I don’t intend to bash Tiger Woods. If, indeed it is true that he is “involved” with Rachel Uchitel, I can understand.
There is a pattern I’ve observed over and over again in my past 25 years as a therapist. Highly successful people, their family and friends call them “good” people, eventually must deal with the ugly side of their personal need for extreme achievement.
Remember Tiger on the Johnny Carson Show, without blinking his 4 year old eyes, “I’m going to be the best golfer in the world!” Everyone believed him.
From that point on Tiger filled more than one room with trophies.
And, he collected all those trophies because golf was his life. His practice routines from an early age are well documented.
Where was he in 9th grade? On the golf course, practicing and bringing home trophies. His focus was the golf ball and his ability to control the flight of that ball as well as his mental focus.
I bring up 9th grade because it is crucial time in psychosexual development. We “fall in love,” get dumped, “fall in love” again at a frightening pace.
We learn to differentiate between caring for someone and lust, between the mating urge and need for control of our impulses, between being genuine with someone or manipulating to get what we want and how to accept someone “loving us” and how to cope with someone saying no. For most it’s a time to experience embarrassment, the intensity of feelings, and for some to “sow their oats.”
If we don’t “get it right” in 9th grade, it will emerge again.
I believe high achievers often miss out on this important segment of their lives, since the ultimate achievement goal takes precedence. Their inner life and the richness experienced in relationships becomes dormant.
Instead of “letting go” every so often, the high achiever overdevelops strict control that serves his/her personal need to achieve.
Tiger has certainly attempted to control his life. His mental control on the golf course in unparalleled. He won a major by playing through the pain of a broken leg.
We know very little about Tiger. His personal life is hidden – under his control. And, he lives behind a walled fortress in Florida.

### STORED DATA
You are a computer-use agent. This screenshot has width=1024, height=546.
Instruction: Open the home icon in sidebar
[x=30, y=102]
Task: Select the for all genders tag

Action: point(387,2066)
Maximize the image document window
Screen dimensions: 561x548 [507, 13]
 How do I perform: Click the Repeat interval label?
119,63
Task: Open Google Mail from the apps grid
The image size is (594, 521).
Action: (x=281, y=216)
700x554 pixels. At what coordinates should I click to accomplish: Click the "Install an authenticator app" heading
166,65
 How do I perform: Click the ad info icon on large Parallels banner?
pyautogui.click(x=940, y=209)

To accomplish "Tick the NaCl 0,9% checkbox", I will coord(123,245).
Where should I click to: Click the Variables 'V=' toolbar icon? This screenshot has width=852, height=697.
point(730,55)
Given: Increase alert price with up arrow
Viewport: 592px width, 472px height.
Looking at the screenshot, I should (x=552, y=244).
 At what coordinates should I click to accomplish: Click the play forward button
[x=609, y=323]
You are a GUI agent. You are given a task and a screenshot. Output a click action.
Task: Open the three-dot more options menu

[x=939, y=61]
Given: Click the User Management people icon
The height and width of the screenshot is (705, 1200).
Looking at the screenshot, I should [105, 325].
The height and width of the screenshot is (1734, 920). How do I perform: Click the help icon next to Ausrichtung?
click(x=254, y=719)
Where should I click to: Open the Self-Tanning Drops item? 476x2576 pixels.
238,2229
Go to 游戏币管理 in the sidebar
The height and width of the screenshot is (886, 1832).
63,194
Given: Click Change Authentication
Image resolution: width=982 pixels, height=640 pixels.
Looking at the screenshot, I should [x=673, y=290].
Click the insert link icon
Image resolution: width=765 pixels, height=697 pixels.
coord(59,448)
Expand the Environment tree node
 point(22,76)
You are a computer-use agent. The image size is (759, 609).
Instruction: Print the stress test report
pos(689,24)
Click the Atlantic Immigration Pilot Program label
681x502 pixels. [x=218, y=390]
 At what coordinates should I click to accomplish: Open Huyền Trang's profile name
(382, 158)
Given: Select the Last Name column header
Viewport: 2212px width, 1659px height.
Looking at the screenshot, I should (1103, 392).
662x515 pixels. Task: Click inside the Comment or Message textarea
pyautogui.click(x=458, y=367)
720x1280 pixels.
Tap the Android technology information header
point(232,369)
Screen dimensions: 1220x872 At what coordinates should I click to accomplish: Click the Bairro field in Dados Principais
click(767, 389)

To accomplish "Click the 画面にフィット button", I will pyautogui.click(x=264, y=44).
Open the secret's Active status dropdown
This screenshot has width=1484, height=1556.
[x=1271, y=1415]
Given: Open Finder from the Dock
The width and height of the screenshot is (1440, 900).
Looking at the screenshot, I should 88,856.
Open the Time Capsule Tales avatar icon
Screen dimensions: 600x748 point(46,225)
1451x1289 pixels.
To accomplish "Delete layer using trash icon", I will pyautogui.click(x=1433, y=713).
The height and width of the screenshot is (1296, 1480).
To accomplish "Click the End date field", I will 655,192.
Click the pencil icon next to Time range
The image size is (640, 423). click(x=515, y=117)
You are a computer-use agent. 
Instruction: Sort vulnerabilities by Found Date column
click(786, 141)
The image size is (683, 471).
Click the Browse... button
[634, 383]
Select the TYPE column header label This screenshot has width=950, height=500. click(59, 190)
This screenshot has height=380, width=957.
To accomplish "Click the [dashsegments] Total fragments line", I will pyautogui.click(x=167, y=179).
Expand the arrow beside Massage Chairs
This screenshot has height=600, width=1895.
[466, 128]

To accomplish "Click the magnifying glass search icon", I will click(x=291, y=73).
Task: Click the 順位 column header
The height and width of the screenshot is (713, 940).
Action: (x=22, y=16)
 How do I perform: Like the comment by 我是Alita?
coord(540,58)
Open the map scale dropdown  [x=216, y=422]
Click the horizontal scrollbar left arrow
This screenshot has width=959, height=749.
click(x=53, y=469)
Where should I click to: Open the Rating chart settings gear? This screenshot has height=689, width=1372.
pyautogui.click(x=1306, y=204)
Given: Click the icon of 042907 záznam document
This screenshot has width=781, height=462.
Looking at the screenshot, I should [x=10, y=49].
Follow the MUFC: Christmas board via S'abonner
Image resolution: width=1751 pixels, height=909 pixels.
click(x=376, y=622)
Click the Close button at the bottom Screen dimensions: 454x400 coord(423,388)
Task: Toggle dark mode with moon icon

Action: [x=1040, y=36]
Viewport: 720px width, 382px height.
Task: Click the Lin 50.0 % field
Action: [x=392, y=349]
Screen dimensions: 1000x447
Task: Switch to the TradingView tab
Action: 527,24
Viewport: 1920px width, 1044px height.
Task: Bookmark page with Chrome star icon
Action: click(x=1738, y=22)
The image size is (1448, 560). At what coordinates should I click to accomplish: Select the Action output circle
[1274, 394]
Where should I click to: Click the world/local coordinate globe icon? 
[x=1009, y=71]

### EXERCISE SET
a - List the pairs that the passage about Tiger Woods says we learn to differentiate between during 9th grade.
b - Continue the passage about Tiger Woods from its final sentence.

### RESULTS IN ORDER
a -
- Caring for someone and lust
- The mating urge and the need for control of our impulses
- Being genuine with someone and manipulating to get what we want

b -
That ability to control and set boundaries, at some point for the high achiever, falls apart.
And, what we see then is a polarity response… behavior we never thought that person capable.
Family, friends, the media exclaim, “No way, that’s not like him/her! Never saw it coming!”
Just yesterday I coached a wife whose very successful business person, upstanding community leader – husband became entangled in a 13 month steamy affair with what I remember some calling a “barfly.” His life was tumbling down the tubes.
The effort it takes to control and focus on the external goal often meets an end, and sometimes, it’s not pretty.
I did research this morning and discovered that Rachel Uchitel some would describe as a “loose canon.”
She is bragging to others about her and Tiger’s explicit text messages (in 9th grade we used to secretly slip each other notes with drawn hearts and xoxoxs.) She’s been rumored to be with a number of men and has a pattern of seducing celebrities on a pretty regular basis.
I don’t think this is someone Tiger would bring home to mother.
But, she might fit nicely into Tiger’s need to “let loose?”
Just perhaps this is “unfinished business” for Tiger that he missed in 9th grade?
I’m not saying that Tiger IS having an affair with this woman. I’m saying it is possible – and why it is possible, not only for Tiger but for countless others in our culture attempting to meet their personal achievement needs.
But, more than that, I want you to understand the journey of life that we all must traverse, that brings us opportunities to grow, mature and evolve intrapersonally and in our relationships.
Sometimes we hit it well. Sometimes we triple bogey.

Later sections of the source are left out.